Qué enjuagues y tratos habrá habido entre el Partido Morado y la izquierda para que se repartieran el poder dejándole el manejo del Congreso a una representante del Frente Amplio, de quien se comenta que es más recalcitrante que su líder, Marco Arana. No hay lonche gratis, eso lo sabemos. Probablemente, las otras bancadas también han sido recompensadas.

Muchos advirtieron que la ferocidad de las marchas contra Merino traería muertos y así fue. Los medios ‘vizcarristas las publicitaron, propagandizando los puntos de reunión y horarios. Criticaron sin objetividad un exceso policial que no existía. Los manifestantes de la vanguardia atacaron brutalmente a las fuerzas del orden. Querían tumbarse las barreras policiales, llegar al Congreso y destruirlo. Una inmensa pena que dos personas murieran por disparo de perdigones que la Policía afirma no usar.

La presidencia de Sagasti se construyó bajo el arbitrario concepto de la legitimidad que en cristiano significa “la calle manda”. Sin una investigación seria se culpó a las fuerzas del orden de la muerte de dos jóvenes muertos. También vimos una fuerte campaña mediática por los ‘desaparecidos’. Se anunciaron más de 60. No hay ninguno. Pero el ‘vizcarrismo’ sin Vizcarra que gobierna hoy utilizó toda esto de manera siniestra.

Los lamentablemente fallecidos tenían antecedentes policiales. Uno de ellos fue condenado por robo agravado en el 2018 y el otro fue capturado por la Policía por microcomercialización de droga. Todos estamos apenados por su muerte, pero que el gobierno y los medios los presenten como héroes no corresponde. Menos compararlos con Grau y Bolognesi,

Los medios siguen martillándonos con los heridos (pocos para tanta violencia vivida). Continúan con el psicosocial encargado. Sus campañas mediáticas sepultaron las millonarias coimas de Vizcarra y los casos vinculados a Odebrecht. Ahora hay marchas bastante más numerosas a favor de una nueva Constitución pero han sido censuradas por la prensa gobiernista. No existen prácticamente. ¿La calle no habla?

Se quiere eliminar del escenario electoral a Fuerza Popular y encarcelar una vez más a Keiko Fujimori. El periodista Humberto Ortiz recibió insultos y amenazas de gente agresiva que llegó a su vivienda. Repudiable. La intolerancia está en boga y el periodismo libre amenazado.

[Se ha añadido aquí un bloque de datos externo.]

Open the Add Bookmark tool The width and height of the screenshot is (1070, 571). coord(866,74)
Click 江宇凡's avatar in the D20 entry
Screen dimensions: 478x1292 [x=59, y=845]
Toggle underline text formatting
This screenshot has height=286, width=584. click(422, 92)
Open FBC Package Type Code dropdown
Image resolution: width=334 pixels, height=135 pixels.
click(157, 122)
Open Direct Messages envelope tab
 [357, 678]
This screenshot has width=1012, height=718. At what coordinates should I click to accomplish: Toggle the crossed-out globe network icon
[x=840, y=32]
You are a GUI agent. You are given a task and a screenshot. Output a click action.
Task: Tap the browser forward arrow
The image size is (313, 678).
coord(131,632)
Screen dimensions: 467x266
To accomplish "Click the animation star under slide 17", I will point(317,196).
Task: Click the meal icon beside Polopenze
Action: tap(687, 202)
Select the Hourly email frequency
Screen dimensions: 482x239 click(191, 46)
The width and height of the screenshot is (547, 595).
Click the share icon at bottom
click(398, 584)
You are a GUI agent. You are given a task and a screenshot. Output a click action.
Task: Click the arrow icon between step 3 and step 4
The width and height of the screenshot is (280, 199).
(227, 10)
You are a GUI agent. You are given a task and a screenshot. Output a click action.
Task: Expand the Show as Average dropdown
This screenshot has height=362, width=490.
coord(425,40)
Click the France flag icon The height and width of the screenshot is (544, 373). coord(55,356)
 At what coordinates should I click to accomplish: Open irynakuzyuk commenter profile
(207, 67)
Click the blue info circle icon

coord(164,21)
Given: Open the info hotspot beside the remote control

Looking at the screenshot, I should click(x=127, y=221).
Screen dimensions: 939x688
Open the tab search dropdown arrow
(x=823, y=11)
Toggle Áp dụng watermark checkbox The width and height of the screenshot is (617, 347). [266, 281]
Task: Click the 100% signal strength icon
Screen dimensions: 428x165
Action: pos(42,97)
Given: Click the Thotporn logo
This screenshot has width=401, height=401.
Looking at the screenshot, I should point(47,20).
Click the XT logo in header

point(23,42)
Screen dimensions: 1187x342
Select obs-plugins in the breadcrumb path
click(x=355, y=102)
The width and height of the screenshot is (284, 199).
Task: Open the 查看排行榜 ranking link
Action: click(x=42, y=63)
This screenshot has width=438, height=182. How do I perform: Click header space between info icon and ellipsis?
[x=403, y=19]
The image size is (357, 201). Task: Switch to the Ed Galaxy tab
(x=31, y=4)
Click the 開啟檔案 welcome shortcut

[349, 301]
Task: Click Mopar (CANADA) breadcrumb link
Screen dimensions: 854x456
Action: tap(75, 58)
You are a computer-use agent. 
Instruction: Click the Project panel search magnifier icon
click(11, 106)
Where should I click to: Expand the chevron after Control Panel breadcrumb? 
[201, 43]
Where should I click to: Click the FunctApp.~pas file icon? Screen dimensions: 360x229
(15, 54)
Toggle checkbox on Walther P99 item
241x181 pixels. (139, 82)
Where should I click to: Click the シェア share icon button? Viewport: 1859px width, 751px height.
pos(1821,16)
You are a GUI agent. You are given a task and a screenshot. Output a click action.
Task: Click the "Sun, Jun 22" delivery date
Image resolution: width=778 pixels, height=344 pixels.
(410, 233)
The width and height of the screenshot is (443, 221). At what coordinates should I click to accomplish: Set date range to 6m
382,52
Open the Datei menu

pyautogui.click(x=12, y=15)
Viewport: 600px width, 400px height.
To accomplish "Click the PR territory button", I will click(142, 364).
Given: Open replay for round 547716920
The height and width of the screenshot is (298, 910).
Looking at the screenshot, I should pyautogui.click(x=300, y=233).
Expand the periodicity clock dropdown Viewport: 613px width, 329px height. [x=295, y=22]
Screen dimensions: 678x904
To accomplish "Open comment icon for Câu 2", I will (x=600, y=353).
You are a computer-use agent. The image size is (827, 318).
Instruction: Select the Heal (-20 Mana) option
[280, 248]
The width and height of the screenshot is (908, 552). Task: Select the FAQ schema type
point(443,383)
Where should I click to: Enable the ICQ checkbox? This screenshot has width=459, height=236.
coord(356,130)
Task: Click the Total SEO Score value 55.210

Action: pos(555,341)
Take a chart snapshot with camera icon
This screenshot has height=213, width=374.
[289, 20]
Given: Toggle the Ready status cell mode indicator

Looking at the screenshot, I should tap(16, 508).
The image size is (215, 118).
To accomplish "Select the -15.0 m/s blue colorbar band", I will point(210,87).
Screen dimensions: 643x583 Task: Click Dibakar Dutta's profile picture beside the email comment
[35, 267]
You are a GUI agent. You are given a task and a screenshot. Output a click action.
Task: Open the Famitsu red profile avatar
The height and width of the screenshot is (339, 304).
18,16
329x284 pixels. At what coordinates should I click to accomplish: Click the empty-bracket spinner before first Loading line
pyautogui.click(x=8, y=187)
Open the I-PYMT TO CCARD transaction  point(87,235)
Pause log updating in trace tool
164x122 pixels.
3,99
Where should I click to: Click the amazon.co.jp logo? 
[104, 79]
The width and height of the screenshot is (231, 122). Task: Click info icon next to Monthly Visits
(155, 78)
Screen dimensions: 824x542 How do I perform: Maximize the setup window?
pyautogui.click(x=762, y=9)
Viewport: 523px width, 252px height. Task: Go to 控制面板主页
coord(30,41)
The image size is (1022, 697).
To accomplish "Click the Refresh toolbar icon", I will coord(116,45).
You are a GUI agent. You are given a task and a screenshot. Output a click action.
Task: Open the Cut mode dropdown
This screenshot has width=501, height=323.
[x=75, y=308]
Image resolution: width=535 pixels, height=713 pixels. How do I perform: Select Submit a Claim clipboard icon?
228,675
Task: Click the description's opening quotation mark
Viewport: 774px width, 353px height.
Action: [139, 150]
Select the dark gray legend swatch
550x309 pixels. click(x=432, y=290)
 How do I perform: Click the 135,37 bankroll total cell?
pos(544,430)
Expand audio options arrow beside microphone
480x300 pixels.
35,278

Este gobierno es de transición pero se proyecta al mediano plazo. Las elecciones no serán transparentes ni limpias. El ‘vizcarrismo’ sin Vizcarra no da confianza. Confiep pidió la renuncia de Merino. Si viene una Constituyente (muy probable), ¿qué dirán los empresarios? Quieren que se respete el actual orden económico, pero nada hacen por ello.